Gucci announced today that they're trying to address some disturbing allegations about their company's working conditions in China, which were made by former employees via an open letter published in a Chinese newspaper. WWD reports:
The state-owned Chinese newspaper Global Times reported that five employees in a Gucci flagship located in the southern city of Shenzhen wrote an open letter that outlines workplace grievances, including 100 rules that regulate employee behavior. Such rules include having to ask permission before going to the bathroom and drinking water.
The newspaper reported that the former employees also complained about long working hours without payment. One former employee told the Global Times that two of her colleagues who were pregnant had to have abortions because of standing all day on their feet. Others complained of other work-related illnesses. Employees were also upset about never receiving discount cards for Gucci products, the paper said.
The staff is seeking a settlement of 100,000 yuan, or nearly $15,700 at current exchange rates, for overtime wages.
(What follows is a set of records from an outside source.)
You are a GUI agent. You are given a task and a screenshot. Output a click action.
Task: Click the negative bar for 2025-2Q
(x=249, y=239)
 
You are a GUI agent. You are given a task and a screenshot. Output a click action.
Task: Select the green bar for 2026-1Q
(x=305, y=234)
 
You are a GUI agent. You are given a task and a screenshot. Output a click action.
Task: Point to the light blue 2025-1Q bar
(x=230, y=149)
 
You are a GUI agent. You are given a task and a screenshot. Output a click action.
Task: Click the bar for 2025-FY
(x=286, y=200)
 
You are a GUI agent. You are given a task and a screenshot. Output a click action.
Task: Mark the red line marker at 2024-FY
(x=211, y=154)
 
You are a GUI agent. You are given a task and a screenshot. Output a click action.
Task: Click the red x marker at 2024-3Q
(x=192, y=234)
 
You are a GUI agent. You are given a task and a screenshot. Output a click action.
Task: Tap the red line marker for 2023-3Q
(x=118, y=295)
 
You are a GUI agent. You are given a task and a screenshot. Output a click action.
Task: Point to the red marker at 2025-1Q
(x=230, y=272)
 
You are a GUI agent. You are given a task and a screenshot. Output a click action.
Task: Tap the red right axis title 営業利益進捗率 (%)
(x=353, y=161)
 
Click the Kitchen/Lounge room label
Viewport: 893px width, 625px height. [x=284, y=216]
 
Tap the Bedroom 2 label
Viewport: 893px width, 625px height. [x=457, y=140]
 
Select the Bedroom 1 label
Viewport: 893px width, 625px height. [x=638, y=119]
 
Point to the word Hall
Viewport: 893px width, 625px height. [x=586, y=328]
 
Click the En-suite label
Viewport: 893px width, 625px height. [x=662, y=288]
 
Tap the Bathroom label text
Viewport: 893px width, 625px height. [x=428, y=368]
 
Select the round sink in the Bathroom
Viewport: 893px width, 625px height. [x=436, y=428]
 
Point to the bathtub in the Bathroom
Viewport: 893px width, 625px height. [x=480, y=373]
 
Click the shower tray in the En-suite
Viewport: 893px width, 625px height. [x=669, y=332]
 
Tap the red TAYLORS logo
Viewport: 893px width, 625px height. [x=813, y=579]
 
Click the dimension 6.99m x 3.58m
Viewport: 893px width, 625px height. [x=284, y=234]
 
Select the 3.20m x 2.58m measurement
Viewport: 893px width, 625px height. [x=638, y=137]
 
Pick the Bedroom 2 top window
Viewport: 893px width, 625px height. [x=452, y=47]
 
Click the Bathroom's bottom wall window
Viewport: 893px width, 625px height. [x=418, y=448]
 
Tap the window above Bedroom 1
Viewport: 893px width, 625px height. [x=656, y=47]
Gucci points out that all of the complaints come from a "small group of former employees" and has reportedly refused to pay the settlement or any of the alleged outstanding wages. However, the company did acknowledge that their Shenzhen outpost was "mismanaged," and they've since replaced the senior management and the assistant store manager. They also set up a "confidential communications channel between sales staff and senior management" and reevaluated their store management training. Per a statement from the company:
Gucci has proactively engaged external consultants to conduct a comprehensive review to support ongoing actions that can enhance our organizational structure, the welfare and training of our people, talent recruitment and retention and other business practices in China.
It's worth noting that these complaints come from employees in a retail store, not a factory; if employees are mistreated in a visible setting surrounded by customers, one can only imagine what factory conditions must be like.